With a murderer on the loose, it’s up to an enlightened bodysnatcher and a rebellious princess to save the city, in this wonderfully inventive Victorian-tinged fantasy noir.
“Man of Science” Roger Weathersby scrapes out a risky living digging up corpses for medical schools. When he’s framed for the murder of one of his cadavers, he’s forced to trust in the superstitions he’s always rejected: his former friend, princess Sibylla, offers to commute Roger’s execution in a blood magic ritual which will bind him to her forever. With little choice, he finds himself indentured to Sibylla and propelled into an investigation. There’s a murderer loose in the city of Caligo, and the duo must navigate science and sorcery, palace intrigue and dank boneyards to catch the butcher before the killings tear their whole country apart.
|Netgalley||eARC||360||Angry Robot||Fantasy||September 10th, 2019|
I was super nervous starting this book as I saw a rather popular blogger DNF it with heavy critique and I thought- shit! This is not good. Not good at all! But, read this book I did, and I ended up enjoying it! 🙂 Just comes to show, everyone’s opinion isn’t your opinion! Give a book a chance 🙂
The Resurrectionist of Caligo brings together the two sides of Victorian-era society: on one side, the foggy nights of cemeteries, paupers and brothels, and on the other side a powerful royalty with possession of magic and intrigue and secrets.
Consigning the dead to science gave them immortality, of sorts.
Our duo of main characters come from different side of tracks and fit into the atmosphere of this novel perfectly. Roger- a resurrectionist- is a young man who wants to be a doctor and on his way up the career ladder, as well as in the name of scientific advancement, supplies the medical schools with fresh corpses fresh from the graves. Sounds pretty grim, but he goes about it in respectful enough manner.
Sibylla is the princess of Caligo’s court. Royalty in Caligo carries magic in the family line and generation after generation of sons and daughters have been born into carefully selected and paired parents. Sibylla is… well, she has her heart in the right place but she didn’t make a lasting impression on me. She just is. Magical, maiden-like, heroine… of sorts.
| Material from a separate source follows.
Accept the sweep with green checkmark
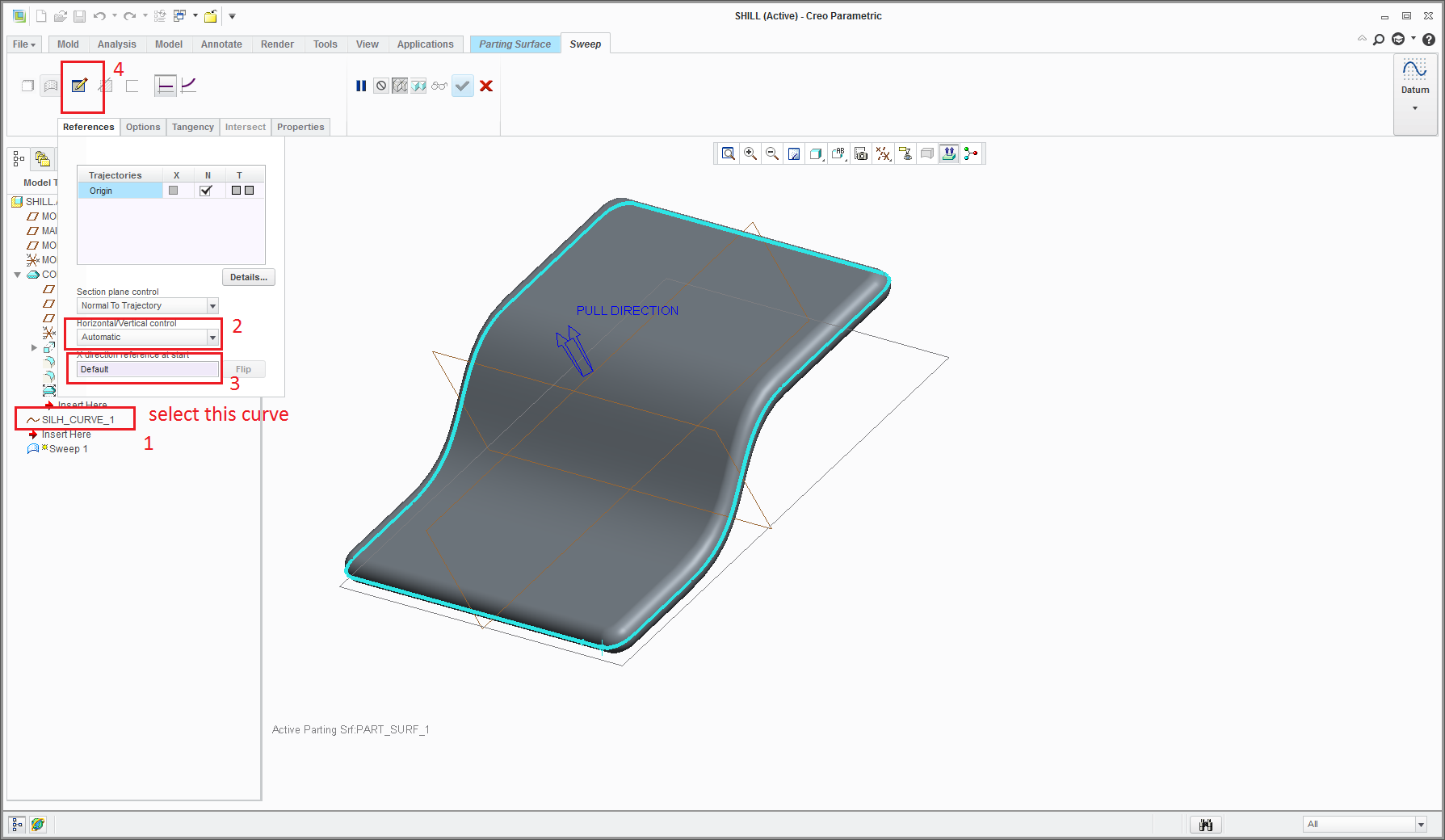Image resolution: width=1445 pixels, height=840 pixels. tap(462, 86)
Interestingly, I can’t quite recall how Roger and Sibylla got involved with each other in the first place, but in the story, we get a sense that there are some undeniable feelings in between the two lingering from the past. Even though Roger and Sibylla were effectively pushed apart a while back, the current events bring the two back to each other’s lives and not in any way either of them would imagine.
May the were-bats that screech in the burial vaults fly to dust in the face of Reason
The Resurrectionist of Caligo is a story of 2 mysteries: a strange and deadly illness and murder. Our amiable Roger gets the wrap for murdering the women. Naturally. He does have a motive to murder- fresh bodies for the academy, remember? But to the rescue comes princess Sibylla who through a magical ritual is able to bind Roger to herself and thus cleanse him from his crimes. Not good enough for good, old Roger though- he knows something more deadly is ravaging the females on the foggy Victorian streets and he intends to find out!
Whilst we romp through desperate attemps to keep his head attached to his body, Roger also demonstrates the side ti him that proves he would be a good doctor. I could really get behind this character and root for him in all his endeavours. Sibylla, on the other hand, brought with herself the court politics, intrigue and plenty of secrets. So, yes, while I enjoyed this book for it kept me busy with it’s revelations, twists and creepy, gothic magic, it didn’t really blow my wee socks off. Why? Well, some books just pull you in because every single box gets ticked. This one was very close, but not 100%. Maybe because of Sibylla who could have been more as a character? Not that I disliked her, but perhaps she could have shined more? I don’t know… For a princess, a magical one at that, she left me a bit cold 🙂
The Resurrectionist of Caligo is a steady-paced, entertaining read from a time that will certainly capture many imaginations and draw gasps as it unravels another Victorian Easter Egg. From an era where medical science is on the cusp of making huge advancements, the stakes are high as society’s norms need to morph into making sacrifices for the greater good. Where and by whom will the line of morality be drawn though?